Seeking some relief from the country’s economic and political woes, Greeks sat on the stone steps of the ancient stadium in Athens on Thursday to watch the ceremonial handover of the Olympic flame to the organizers of the 2012 London Olympics.
They cheered the Greek national anthem. They cheered 88 schoolchildren belting out “God save the Queen. They went nuts when U.K. soccer star David Beckham was announced.
But they really roared when they saw the fire.
“The flame belongs to the world,” London Olympic chairman Sebastian Coe said. “The arrival of the flame in the host nation is a clarion call to the athletes and young people in more than 200 nations and territories preparing to gather for the London 2012 Games.”
There were jokes about the pouring rain – more London than Athens surely – with London Mayor Boris Johnson joshing that everyone would just have to get used to it. But the clouds actually pushed back for a few short minutes, giving the robed dancers, the drummers and the decorative Greek guards a chance to parade around, pompom shoes bouncing.
The flame was passed. No soaked cauldron.
“Once the flame is lit, for all intents and purposes, the Games start,” Coe told reporters.
The flame was lit last week at the Temple of Hera in Olympia, and has been making its way around Greece in a relay. Despite a political crisis, a financial debacle and the unusual weather, Greeks were heartened by their eternal link to the Olympics.

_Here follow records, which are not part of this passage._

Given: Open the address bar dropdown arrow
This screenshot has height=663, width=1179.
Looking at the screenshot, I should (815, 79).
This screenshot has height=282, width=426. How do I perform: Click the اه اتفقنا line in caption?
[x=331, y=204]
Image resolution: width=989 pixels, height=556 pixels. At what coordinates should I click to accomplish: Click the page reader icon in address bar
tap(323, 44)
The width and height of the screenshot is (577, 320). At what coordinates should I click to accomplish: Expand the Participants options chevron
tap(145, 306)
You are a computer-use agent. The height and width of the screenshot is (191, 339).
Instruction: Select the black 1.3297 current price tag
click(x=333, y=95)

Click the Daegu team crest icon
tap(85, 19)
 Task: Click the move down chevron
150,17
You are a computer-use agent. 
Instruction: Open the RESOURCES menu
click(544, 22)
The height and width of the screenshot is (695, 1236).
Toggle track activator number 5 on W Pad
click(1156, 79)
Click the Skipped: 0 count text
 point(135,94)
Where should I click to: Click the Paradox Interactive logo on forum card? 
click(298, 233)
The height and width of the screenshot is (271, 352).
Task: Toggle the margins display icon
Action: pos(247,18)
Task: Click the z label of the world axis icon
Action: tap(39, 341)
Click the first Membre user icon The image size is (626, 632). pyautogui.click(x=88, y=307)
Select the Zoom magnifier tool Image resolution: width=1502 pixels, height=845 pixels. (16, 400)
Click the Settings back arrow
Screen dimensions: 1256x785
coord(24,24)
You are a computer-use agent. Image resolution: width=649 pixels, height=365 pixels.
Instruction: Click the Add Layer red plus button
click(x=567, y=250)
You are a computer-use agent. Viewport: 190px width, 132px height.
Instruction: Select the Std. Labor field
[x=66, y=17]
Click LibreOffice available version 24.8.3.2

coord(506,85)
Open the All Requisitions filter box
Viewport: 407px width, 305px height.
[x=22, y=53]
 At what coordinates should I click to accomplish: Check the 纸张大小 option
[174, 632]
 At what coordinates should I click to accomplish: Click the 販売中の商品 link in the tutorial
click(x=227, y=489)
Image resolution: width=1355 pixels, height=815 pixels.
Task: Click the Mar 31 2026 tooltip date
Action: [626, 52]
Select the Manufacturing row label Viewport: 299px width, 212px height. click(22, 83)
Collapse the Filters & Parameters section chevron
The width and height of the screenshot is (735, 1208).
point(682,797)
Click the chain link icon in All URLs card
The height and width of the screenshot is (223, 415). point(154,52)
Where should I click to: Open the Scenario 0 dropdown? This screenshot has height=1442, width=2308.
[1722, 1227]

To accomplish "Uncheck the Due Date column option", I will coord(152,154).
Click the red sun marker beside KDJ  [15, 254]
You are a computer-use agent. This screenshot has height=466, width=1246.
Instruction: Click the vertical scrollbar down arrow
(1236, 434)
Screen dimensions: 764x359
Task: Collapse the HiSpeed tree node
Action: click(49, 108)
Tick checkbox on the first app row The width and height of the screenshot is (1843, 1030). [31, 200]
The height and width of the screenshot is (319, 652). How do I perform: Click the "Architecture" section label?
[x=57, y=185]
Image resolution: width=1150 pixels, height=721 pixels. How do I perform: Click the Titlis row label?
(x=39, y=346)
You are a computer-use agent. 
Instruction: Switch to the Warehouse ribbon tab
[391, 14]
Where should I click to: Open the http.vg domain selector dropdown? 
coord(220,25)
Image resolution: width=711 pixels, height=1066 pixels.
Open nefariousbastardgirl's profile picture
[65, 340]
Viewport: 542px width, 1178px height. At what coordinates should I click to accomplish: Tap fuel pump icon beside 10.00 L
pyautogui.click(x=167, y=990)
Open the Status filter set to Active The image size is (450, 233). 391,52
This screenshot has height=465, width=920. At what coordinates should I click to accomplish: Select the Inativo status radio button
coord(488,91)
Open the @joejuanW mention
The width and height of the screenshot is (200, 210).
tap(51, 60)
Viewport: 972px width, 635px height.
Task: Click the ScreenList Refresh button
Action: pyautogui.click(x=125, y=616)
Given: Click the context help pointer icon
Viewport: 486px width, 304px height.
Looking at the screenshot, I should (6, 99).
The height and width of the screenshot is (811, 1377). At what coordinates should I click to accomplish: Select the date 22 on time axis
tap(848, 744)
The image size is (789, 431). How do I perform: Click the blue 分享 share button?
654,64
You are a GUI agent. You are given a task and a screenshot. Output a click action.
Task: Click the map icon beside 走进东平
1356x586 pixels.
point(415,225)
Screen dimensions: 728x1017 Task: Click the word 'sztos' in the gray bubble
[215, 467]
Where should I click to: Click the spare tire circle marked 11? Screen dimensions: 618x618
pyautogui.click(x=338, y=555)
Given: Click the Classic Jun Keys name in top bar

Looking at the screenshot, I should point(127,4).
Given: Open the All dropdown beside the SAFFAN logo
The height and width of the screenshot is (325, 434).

“I am Greek and I am proud to be Greek,” said Konstantina Giannpoulos, 27, a drenched physical education teacher who clutched a plastic blue-and-white Greek flag. “I want to honor my country.”
Beckham headlined the U.K. dignitaries attending the twilight ceremony and there was a hearty guffaw among Britons as he was introduced – incorrectly – as “Sir David.” He is not a knight.
Princess Anne, a former British Olympic equestrian, took possession of the fire.
“The eyes of the world are swiveling to London,” Johnson said with delight.
The handover also marked a poignant moment for Greece as well. Greeks like to point out that the Olympics – while terrific – were not the only enduring concept they dreamed up.
Dominique Molin, a 52-year-old former French teacher who ventured out to see Princess Anne tour a center where horses are used to help disabled children, noted that Europe absorbed many ideas championed by the ancient Greeks – like democracy – to say nothing of honoring its art and culture.
And even despite their economic hardships, the majority of Greeks in a recent poll say they want to stay in the 17-nation eurozone.
“We belong to Europe,” Molin said. “We want to be part of it.”
She thought the torch relay helped the country’s battered image.
“It shows that there are things still working here,” she said.
The flame will fly Friday – with its own seat and security agent – on British Airways Flight 2012, an Airbus painted gold at the nose. Shielded in a miner’s lantern, the flame will first land at a naval air station in Cornwall, before the Royal Navy flies it to Land’s End, the furthest point west in England.
Once in Britain, the Olympic torch heads off Saturday a 70-day relay – an Anglophile’s dream tour that ventures through hill and dale to embrace everything from cool Britannia to Stonehenge. The journey ends at London’s Olympic Stadium for the July 27 opening ceremony.
Some 8,000 torchbearers will carry the fire, mostly local people who have worked to better their communities. Olympic organizers hope that by giving the torch to community heroes, they will bring the spirit of the games to a country not necessarily willing to receive it.
The London Olympics has cost 9.3 billion pounds ($14.6 billion) – a large sum for a country grappling with economic austerity – and some in Britain worry about what happens when the games end Aug. 12. The future of the massive Olympic stadium, in particular, remains in doubt.
Coe acknowledges there are still many tasks to conquer and questions to resolve. He says the choice of the final torchbearer hasn’t even been discussed yet.